The General's Daughter
It’s now official. John Travolta has worn out his
welcome.
I don’t blame the guy for working so much. He’s getting
choice roles at $20 million a pop. But if he doesn’t watch
it, he’s going to wind up being Gene Hackman or, worse,
Michael Caine. And it’s not as though he’s a bad actor,
far from it. But let someone else take a role once in a while,
please. Go spend time with your trophy wife (Kelly Preston)
and your son.
This rant was brought to you by Miramax Home Video. Take
home a copy of Pulp Fiction today!
I really only went to see The General’s Daughter
because Deb had already reviewed Austin Powers, and I
needed to write something up. But it also had promise. The
director, Simon West, showed with Con Air that he had
great style, even when shooting a ridiculous movie. The
supporting cast was strong as well, with Timothy Hutton and
James Woods. The script was even cowritten by William Goldman,
who will get a first class trip to heaven just for penning The
Princess Bride. But it just didn’t deliver. The ads make
it look like an action movie. It’s not.
Travolta is Paul Brenner, an undercover Army cop who’s
using a ridiculous southern accent in the beginning (rivaling
John Malkovich’s Russian brogue in Rounders in its
badness). It’s in this character when he meets Elisabeth
Campbell (Leslie Stefanson), daughter of General Joe Campbell
(James Cromwell), who teaches psychological operations or, as
she says to Brenner, "We fuck with people’s
minds." Only a day later, she is found dead, naked and
staked spread-eagled outside. Elisabeth, it seems, was not the
quiet Army brat she seemed to be. The general asks Brenner if
he can resolve the investigation quickly before the media gets
a hold of the story, by doing things the army way. Mmm hmmm.

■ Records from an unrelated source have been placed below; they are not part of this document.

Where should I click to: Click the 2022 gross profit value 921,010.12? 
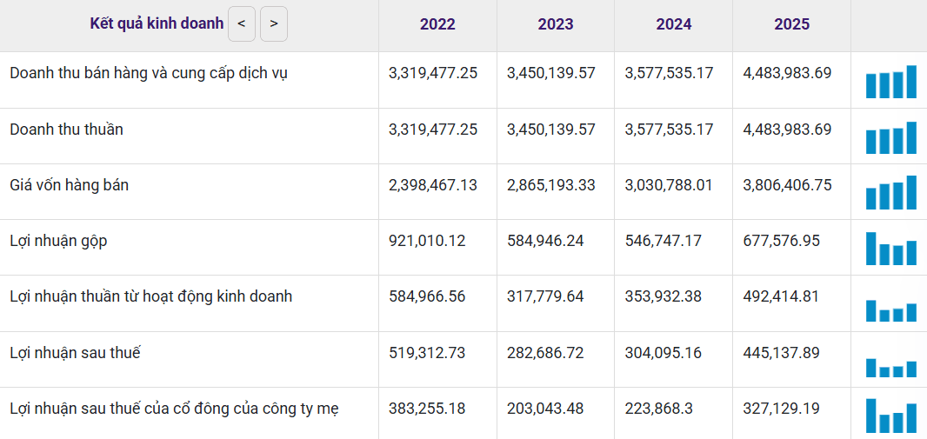coord(427,241)
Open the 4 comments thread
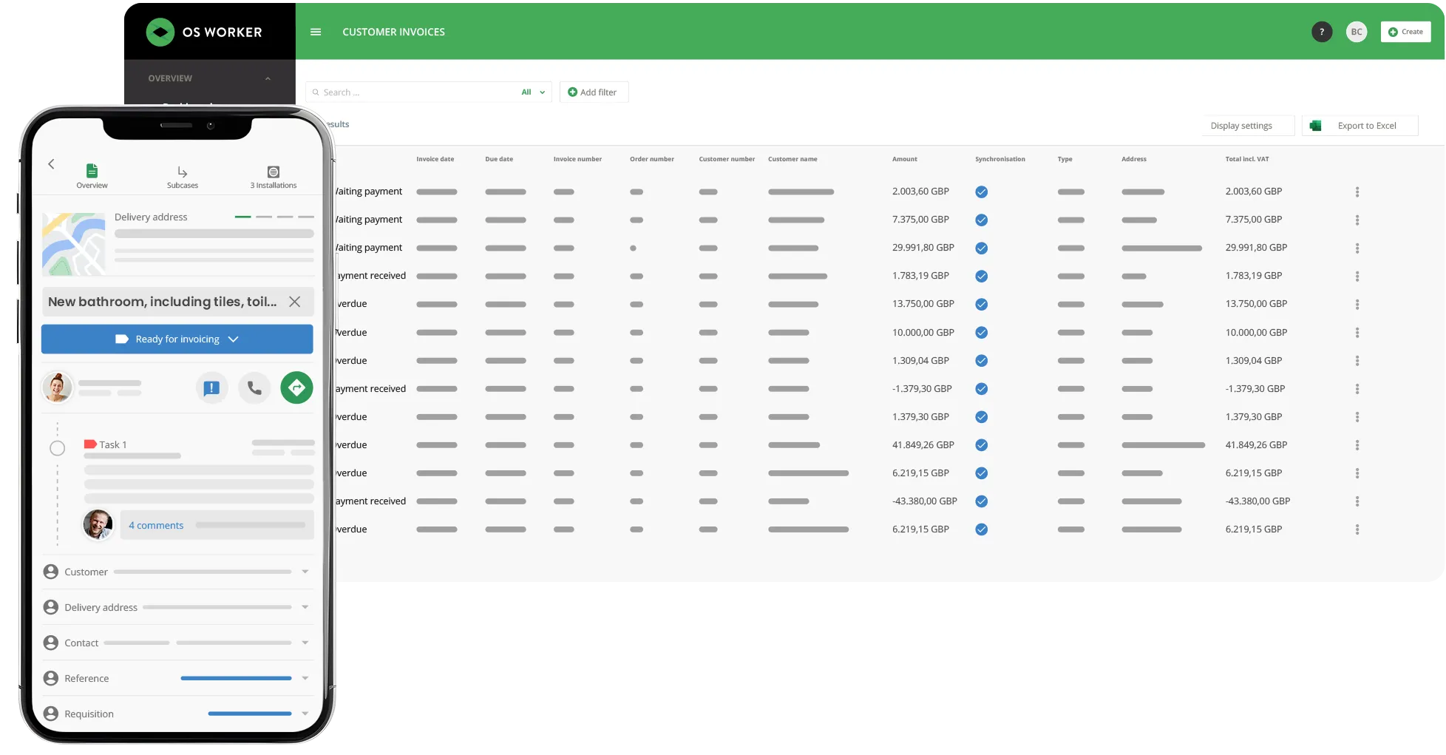This screenshot has width=1446, height=755. 155,525
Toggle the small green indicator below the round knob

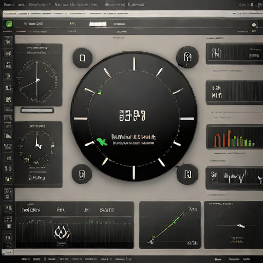[254, 31]
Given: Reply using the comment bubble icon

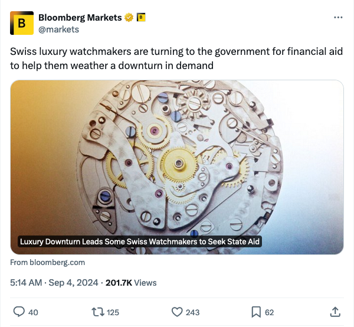Looking at the screenshot, I should [19, 312].
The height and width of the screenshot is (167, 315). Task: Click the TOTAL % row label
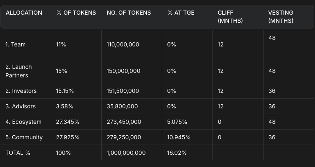(x=18, y=153)

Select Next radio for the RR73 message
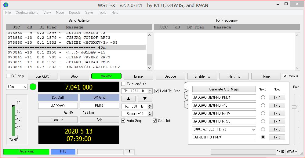click(263, 121)
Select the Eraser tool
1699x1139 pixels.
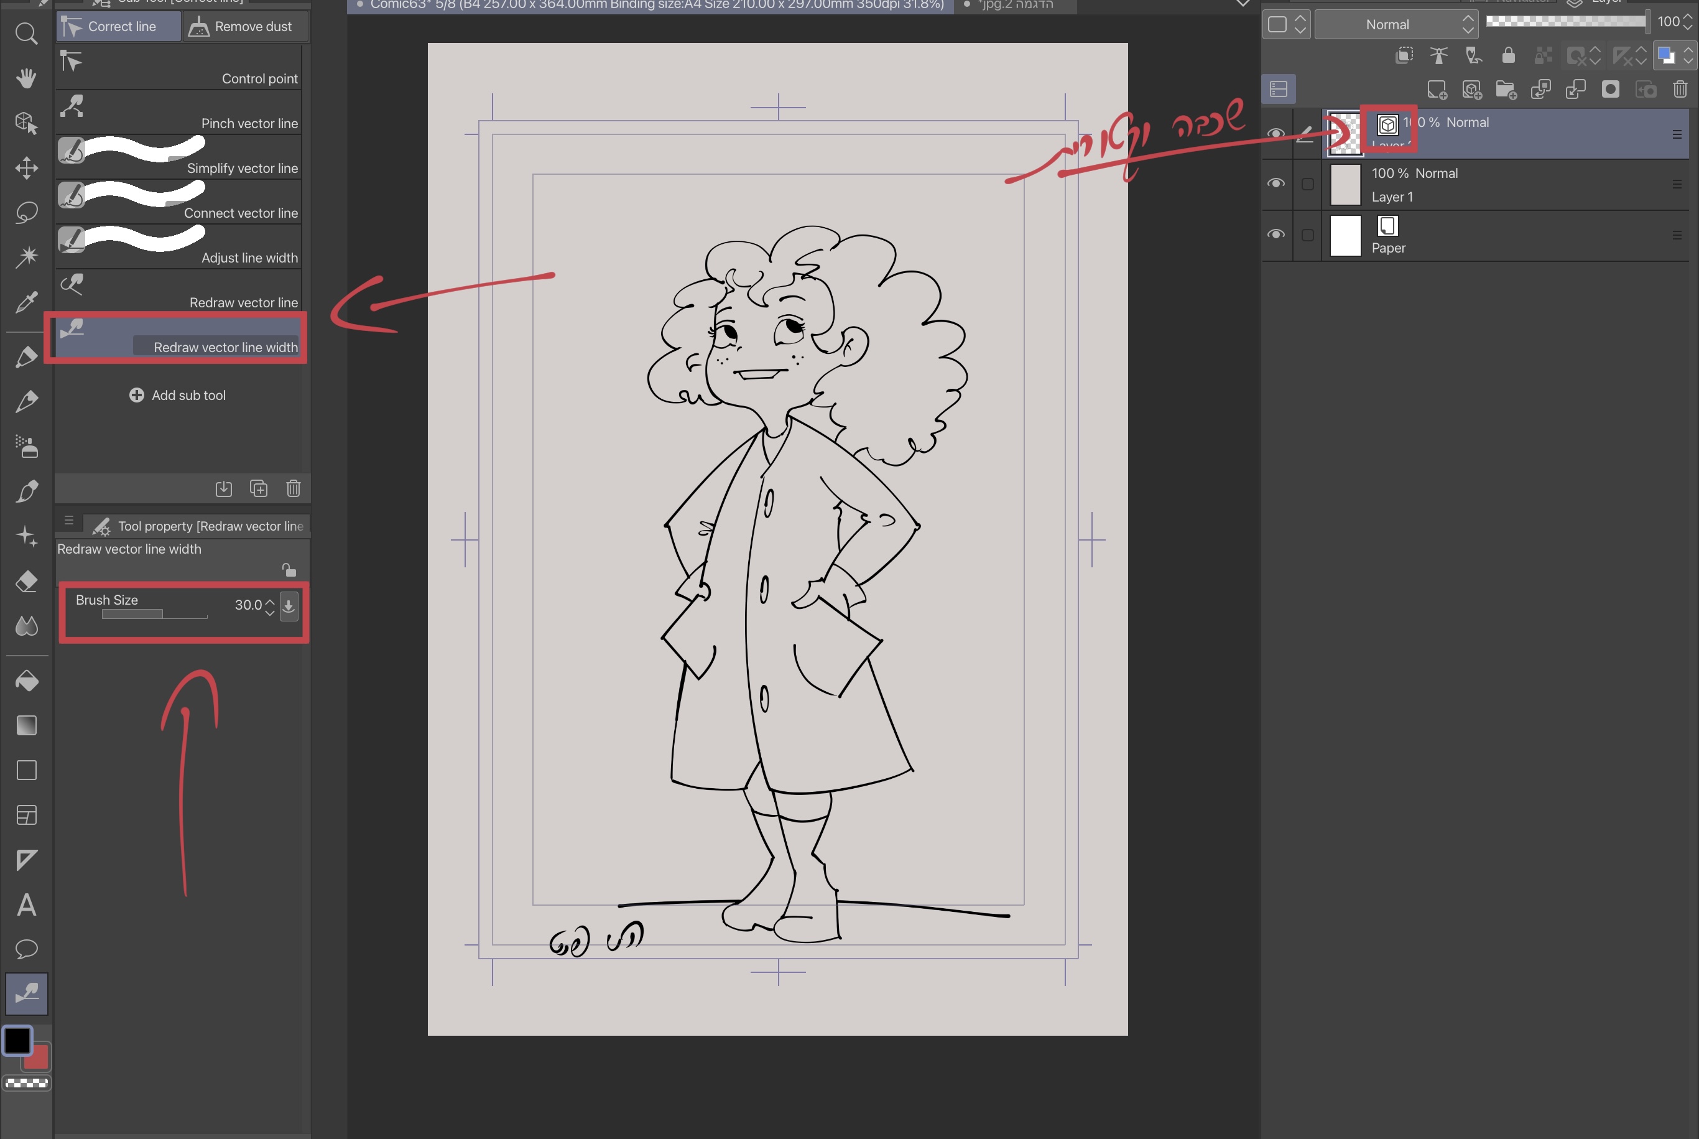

This movie played like a mix between The Accused and
A Few Good Men. I’ve heard other people mention The
Presidio, which I saw but when it first came out 11 years
ago, so I don’t remember it enough to note any similarities.
But the bottom line is, I felt like I’d already seen this
movie before, and it was done better the first time. Simon
West struts his stuff in the first ten minutes but after that
it felt like someone else’s movie. The acting was fine,
given the plot, and there was a killer scene between Travolta
and Woods that had razor sharp dialogue. But the plot devices
were just that, devices, the climax was anticlimactic, and I
didn’t buy Madeleine Stowe as Travolta’s former love
interest, now reluctant partner for a second. They make a joke
about the age difference in the movie, but come on, Hollywood.
Have you learned nothing from Six Days, Seven Nights?
Paramount marketed this movie as a Clancy-esque thriller,
and I hear the book is quite good. But this had nothing on The
Hunt For Red October, and I’m betting they changed the
end of the script drastically from the book’s ending. The
Army did not cooperate in the making of this film, and when I
first heard that, I figured it was because they were telling
an egdy story that could make the military look bad. Upon
seeing the movie, my guess is the Army didn’t cooperate
because it just wasn’t that good of a movie. Military
thrillers are up there with legal thrillers on the most
overdone genres in my book. Maybe this movie was about five
years too late.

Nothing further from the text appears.